Stored entries:
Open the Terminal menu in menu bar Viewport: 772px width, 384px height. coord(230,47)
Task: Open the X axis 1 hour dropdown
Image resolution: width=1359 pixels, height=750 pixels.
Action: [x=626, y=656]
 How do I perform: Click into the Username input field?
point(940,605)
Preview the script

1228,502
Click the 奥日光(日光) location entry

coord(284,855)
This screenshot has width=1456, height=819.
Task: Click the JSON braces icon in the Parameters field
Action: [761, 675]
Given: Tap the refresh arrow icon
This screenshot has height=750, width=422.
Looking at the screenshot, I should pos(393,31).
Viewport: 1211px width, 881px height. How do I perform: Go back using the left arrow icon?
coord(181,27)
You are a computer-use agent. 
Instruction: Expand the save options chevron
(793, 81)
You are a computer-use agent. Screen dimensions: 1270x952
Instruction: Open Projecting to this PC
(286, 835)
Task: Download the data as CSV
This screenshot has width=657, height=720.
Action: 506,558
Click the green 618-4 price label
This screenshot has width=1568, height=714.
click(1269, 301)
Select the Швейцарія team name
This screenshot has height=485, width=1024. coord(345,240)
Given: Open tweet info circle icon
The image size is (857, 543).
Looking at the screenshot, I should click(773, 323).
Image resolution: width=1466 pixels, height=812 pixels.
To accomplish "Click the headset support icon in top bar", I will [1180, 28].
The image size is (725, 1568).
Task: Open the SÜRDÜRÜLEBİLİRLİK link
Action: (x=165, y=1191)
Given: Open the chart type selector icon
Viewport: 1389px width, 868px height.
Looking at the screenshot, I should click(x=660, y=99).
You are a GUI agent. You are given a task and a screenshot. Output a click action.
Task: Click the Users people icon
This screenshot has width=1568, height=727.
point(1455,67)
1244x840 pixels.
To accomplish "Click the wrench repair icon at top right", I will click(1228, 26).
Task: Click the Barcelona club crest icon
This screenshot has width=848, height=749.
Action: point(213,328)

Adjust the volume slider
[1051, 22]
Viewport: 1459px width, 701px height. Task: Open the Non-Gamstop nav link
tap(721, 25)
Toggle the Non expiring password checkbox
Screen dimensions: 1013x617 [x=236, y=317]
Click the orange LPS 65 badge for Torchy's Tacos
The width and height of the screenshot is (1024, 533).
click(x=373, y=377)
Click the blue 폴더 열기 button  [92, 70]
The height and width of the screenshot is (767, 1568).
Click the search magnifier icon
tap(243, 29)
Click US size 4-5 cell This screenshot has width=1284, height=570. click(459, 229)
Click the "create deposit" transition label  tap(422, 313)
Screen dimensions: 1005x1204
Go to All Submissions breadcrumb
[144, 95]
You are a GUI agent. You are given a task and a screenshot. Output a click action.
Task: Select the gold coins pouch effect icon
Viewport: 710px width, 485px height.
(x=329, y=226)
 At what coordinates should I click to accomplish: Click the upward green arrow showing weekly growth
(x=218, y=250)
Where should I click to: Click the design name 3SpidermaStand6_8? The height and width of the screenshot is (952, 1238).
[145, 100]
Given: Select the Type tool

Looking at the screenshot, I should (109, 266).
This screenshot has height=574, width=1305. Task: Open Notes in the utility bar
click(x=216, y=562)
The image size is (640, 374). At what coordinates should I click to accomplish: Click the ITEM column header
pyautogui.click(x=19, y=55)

» **Your task**
Starting at the line that contains "This screenshot has height=574, width=1305." and ending with the last line of the listing, write those lines out again, requests included, with every coordinate in the answers multiplied by 2.55 and rounded to a whole number, halves rounded up.

» **Exercise response**
This screenshot has height=574, width=1305. Task: Open Notes in the utility bar
click(x=551, y=1433)
The image size is (640, 374). At what coordinates should I click to accomplish: Click the ITEM column header
pyautogui.click(x=48, y=140)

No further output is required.